- **Instructions to follow**
Restate the records in their entirety, word for word.

━━━━━ Data for this task ━━━━━

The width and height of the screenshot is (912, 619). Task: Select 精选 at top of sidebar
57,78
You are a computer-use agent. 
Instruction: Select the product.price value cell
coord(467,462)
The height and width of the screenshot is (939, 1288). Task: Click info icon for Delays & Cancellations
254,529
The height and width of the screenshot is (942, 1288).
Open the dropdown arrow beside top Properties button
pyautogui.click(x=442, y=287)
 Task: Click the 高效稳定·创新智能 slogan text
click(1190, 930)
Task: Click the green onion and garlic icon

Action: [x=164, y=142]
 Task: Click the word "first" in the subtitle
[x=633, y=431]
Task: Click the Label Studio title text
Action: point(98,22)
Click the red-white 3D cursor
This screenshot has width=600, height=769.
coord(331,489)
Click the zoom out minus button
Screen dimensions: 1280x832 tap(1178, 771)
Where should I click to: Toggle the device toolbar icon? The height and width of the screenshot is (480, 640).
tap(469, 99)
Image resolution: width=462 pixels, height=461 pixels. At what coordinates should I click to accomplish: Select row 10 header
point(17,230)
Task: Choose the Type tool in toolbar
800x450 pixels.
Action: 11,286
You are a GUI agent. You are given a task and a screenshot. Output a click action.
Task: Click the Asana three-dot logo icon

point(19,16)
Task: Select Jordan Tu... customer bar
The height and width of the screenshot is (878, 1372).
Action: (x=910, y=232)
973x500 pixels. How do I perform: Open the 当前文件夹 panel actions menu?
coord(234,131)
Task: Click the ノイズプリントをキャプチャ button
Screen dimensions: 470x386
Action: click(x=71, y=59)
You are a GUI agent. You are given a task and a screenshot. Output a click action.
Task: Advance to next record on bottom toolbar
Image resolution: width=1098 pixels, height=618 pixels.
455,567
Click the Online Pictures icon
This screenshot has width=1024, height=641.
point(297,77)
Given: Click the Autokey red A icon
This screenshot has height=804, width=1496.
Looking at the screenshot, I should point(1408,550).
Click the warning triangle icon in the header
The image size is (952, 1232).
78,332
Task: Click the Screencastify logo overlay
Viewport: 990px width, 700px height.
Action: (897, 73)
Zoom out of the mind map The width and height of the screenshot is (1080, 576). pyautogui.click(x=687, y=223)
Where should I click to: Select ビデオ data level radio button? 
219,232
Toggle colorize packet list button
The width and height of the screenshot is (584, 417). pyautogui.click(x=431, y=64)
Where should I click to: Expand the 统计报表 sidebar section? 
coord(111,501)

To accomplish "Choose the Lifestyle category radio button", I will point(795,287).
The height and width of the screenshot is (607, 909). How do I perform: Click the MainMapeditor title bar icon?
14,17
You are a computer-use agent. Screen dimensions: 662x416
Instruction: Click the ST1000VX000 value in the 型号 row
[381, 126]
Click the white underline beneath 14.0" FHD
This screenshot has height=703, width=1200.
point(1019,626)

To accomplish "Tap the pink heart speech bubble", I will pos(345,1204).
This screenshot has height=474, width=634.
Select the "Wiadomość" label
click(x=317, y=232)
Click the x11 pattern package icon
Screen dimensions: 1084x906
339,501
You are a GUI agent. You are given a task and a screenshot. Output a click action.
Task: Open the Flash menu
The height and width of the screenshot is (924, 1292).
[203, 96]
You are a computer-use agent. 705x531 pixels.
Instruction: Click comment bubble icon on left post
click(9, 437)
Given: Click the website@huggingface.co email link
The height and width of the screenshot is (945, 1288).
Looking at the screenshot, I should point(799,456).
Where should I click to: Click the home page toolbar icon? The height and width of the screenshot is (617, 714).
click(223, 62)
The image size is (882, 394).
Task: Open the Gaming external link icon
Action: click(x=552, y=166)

━━━━━

- **Solved exercise**
The width and height of the screenshot is (912, 619). Task: Select 精选 at top of sidebar
57,78
You are a computer-use agent. 
Instruction: Select the product.price value cell
coord(467,462)
The height and width of the screenshot is (939, 1288). Task: Click info icon for Delays & Cancellations
254,529
The height and width of the screenshot is (942, 1288).
Open the dropdown arrow beside top Properties button
pyautogui.click(x=442, y=287)
 Task: Click the 高效稳定·创新智能 slogan text
click(1190, 930)
Task: Click the green onion and garlic icon

Action: [x=164, y=142]
 Task: Click the word "first" in the subtitle
[x=633, y=431]
Task: Click the Label Studio title text
Action: point(98,22)
Click the red-white 3D cursor
This screenshot has width=600, height=769.
coord(331,489)
Click the zoom out minus button
Screen dimensions: 1280x832 tap(1178, 771)
Where should I click to: Toggle the device toolbar icon? The height and width of the screenshot is (480, 640).
tap(469, 99)
Image resolution: width=462 pixels, height=461 pixels. At what coordinates should I click to accomplish: Select row 10 header
point(17,230)
Task: Choose the Type tool in toolbar
800x450 pixels.
Action: 11,286
You are a GUI agent. You are given a task and a screenshot. Output a click action.
Task: Click the Asana three-dot logo icon

point(19,16)
Task: Select Jordan Tu... customer bar
The height and width of the screenshot is (878, 1372).
Action: (x=910, y=232)
973x500 pixels. How do I perform: Open the 当前文件夹 panel actions menu?
coord(234,131)
Task: Click the ノイズプリントをキャプチャ button
Screen dimensions: 470x386
Action: click(x=71, y=59)
You are a GUI agent. You are given a task and a screenshot. Output a click action.
Task: Advance to next record on bottom toolbar
Image resolution: width=1098 pixels, height=618 pixels.
455,567
Click the Online Pictures icon
This screenshot has width=1024, height=641.
point(297,77)
Given: Click the Autokey red A icon
This screenshot has height=804, width=1496.
Looking at the screenshot, I should point(1408,550).
Click the warning triangle icon in the header
The image size is (952, 1232).
78,332
Task: Click the Screencastify logo overlay
Viewport: 990px width, 700px height.
Action: (897, 73)
Zoom out of the mind map The width and height of the screenshot is (1080, 576). pyautogui.click(x=687, y=223)
Where should I click to: Select ビデオ data level radio button? 
219,232
Toggle colorize packet list button
The width and height of the screenshot is (584, 417). pyautogui.click(x=431, y=64)
Where should I click to: Expand the 统计报表 sidebar section? 
coord(111,501)

To accomplish "Choose the Lifestyle category radio button", I will point(795,287).
The height and width of the screenshot is (607, 909). How do I perform: Click the MainMapeditor title bar icon?
14,17
You are a computer-use agent. Screen dimensions: 662x416
Instruction: Click the ST1000VX000 value in the 型号 row
[381, 126]
Click the white underline beneath 14.0" FHD
This screenshot has height=703, width=1200.
point(1019,626)

To accomplish "Tap the pink heart speech bubble", I will pos(345,1204).
This screenshot has height=474, width=634.
Select the "Wiadomość" label
click(x=317, y=232)
Click the x11 pattern package icon
Screen dimensions: 1084x906
339,501
You are a GUI agent. You are given a task and a screenshot. Output a click action.
Task: Open the Flash menu
The height and width of the screenshot is (924, 1292).
[203, 96]
You are a computer-use agent. 705x531 pixels.
Instruction: Click comment bubble icon on left post
click(9, 437)
Given: Click the website@huggingface.co email link
The height and width of the screenshot is (945, 1288).
Looking at the screenshot, I should point(799,456).
Where should I click to: Click the home page toolbar icon? The height and width of the screenshot is (617, 714).
click(223, 62)
The image size is (882, 394).
Task: Open the Gaming external link icon
Action: click(x=552, y=166)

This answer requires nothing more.